Bu değerlerin çok üzerine çıkması hipertansiyon, çok altına düşmesi ise hipotansiyon olarak tanımlanır.
Tansiyon Teşhisi Nasıl Konulur?
Tansiyon hastalıklarında doğru tanı, rastgele yapılan tek bir ölçümle konulmaz.
Çünkü tansiyon, gün içinde stres, uykusuzluk, kafein, egzersiz gibi pek çok faktörden etkilenir.
Bu nedenle tanı sürecinde hekim, birden fazla ölçümün ortalamasını dikkate alır.
Öncelikle, klinik ortamında yapılan ölçümler değerlendirilir.
Eğer bu değerler sınırda ya da değişken seyrediyorsa, hekim aşağıdaki yöntemlerden birini önerebilir:
- Evde Kan Basıncı Takibi (HBPM): Kişinin kendi tansiyonunu sabah-akşam ölçerek belirli günlerde kaydetmesi.
- Ambulatuvar Kan Basıncı Ölçümü (ABPM): 24 saat boyunca tansiyonun otomatik olarak kaydedilmesi.

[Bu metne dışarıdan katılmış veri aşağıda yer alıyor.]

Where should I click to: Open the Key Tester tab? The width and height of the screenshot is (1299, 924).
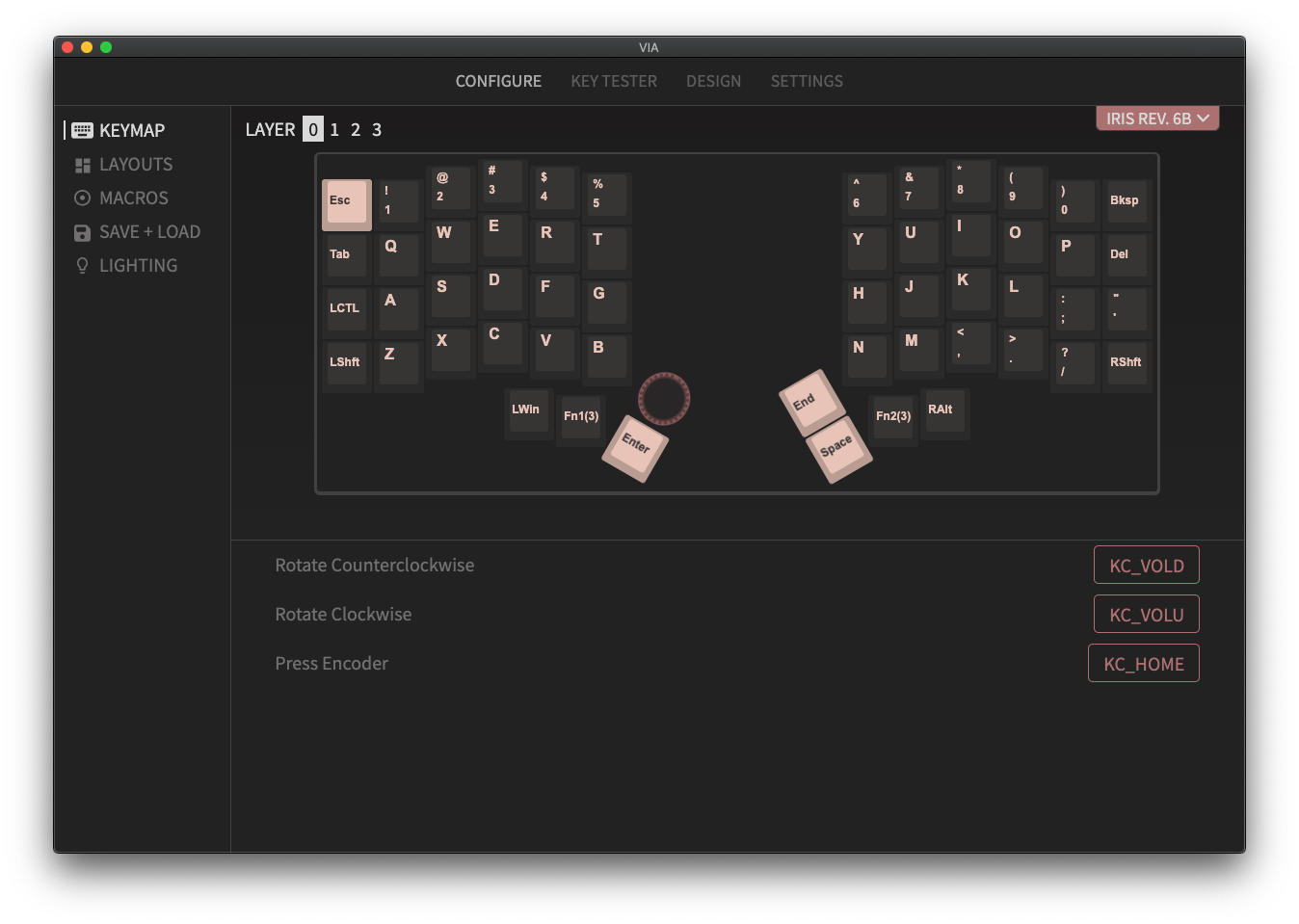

Bu yöntemler sayesinde sadece muayenede yüksek çıkan “beyaz önlük hipertansiyonu” veya evde yüksek, muayenede normal olan “gizli hipertansiyon” durumları ayırt edilir.
Ayrıca bu süreçte hekim, böbrek fonksiyon testleri, kolesterol, kan şekeri ve elektrokardiyografi (EKG) gibi tetkiklerle olası organ etkilenmelerini de değerlendirir.

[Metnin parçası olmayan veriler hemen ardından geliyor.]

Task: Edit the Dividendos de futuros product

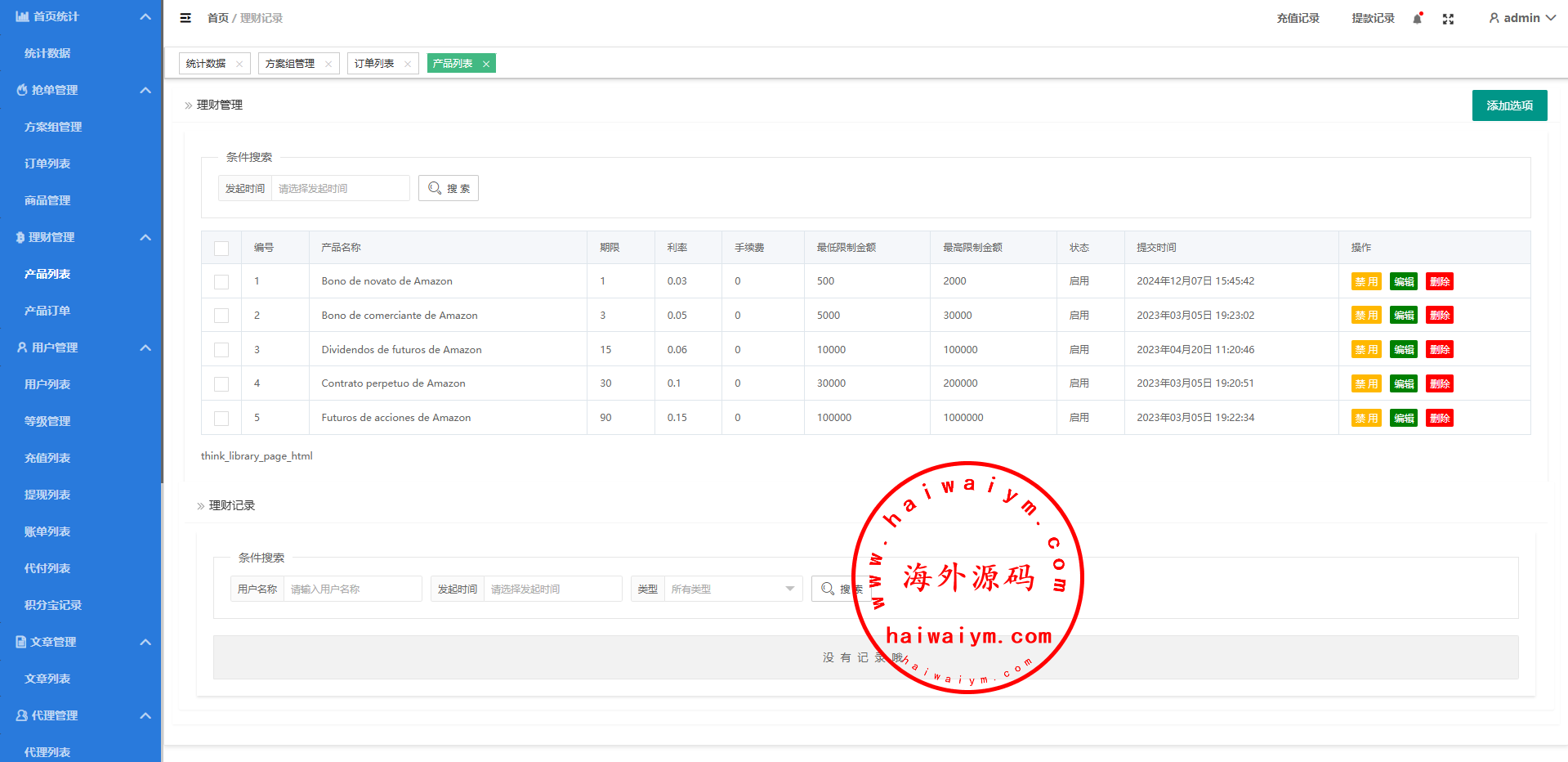Action: (1403, 350)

Doktor ve Diyetisyen Takibinin Önemi
Tansiyon hastalıklarının yönetimi, yalnızca bir yönüyle ele alınamaz.
Hem tıbbi hem beslenme açısından düzenli takip gerektirir.
Doktor, hastalığın nedenini, şiddetini ve olası komplikasyonları değerlendirir.
Gerekli durumlarda ilaç tedavisini başlatır ve organ hasarı riskini takip eder.
Ayrıca diyabet, kolesterol yüksekliği ya da böbrek hastalığı gibi eşlik eden durumlar varsa bunların yönetimini sağlar.
Diyetisyen ise bu tıbbi veriler ışığında, bireyin beslenme alışkanlıklarını analiz eder ve kişiye özel bir beslenme planı oluşturur.
Bu plan; tuz, mineral dengesi, kalori alımı, sıvı tüketimi ve yaşam tarzı önerilerini kapsar.
Bu iki meslek grubunun birlikte çalışması, tedavi başarısını doğrudan artırır.
Diyetle sağlanan tansiyon düşüşü, ilaç dozlarının azaltılmasına ve uzun vadede kalp-damar hastalıklarının önlenmesine yardımcı olur.
Kısacası, doktor-diyetisyen-hasta üçlüsü, hipertansiyon ve hipotansiyon yönetiminde en etkili ekip yaklaşımıdır.
Düzenli kontrol ve disiplinli yaşam tarzı değişiklikleri, sağlıklı bir kalp ve dengeli bir tansiyonun anahtarıdır.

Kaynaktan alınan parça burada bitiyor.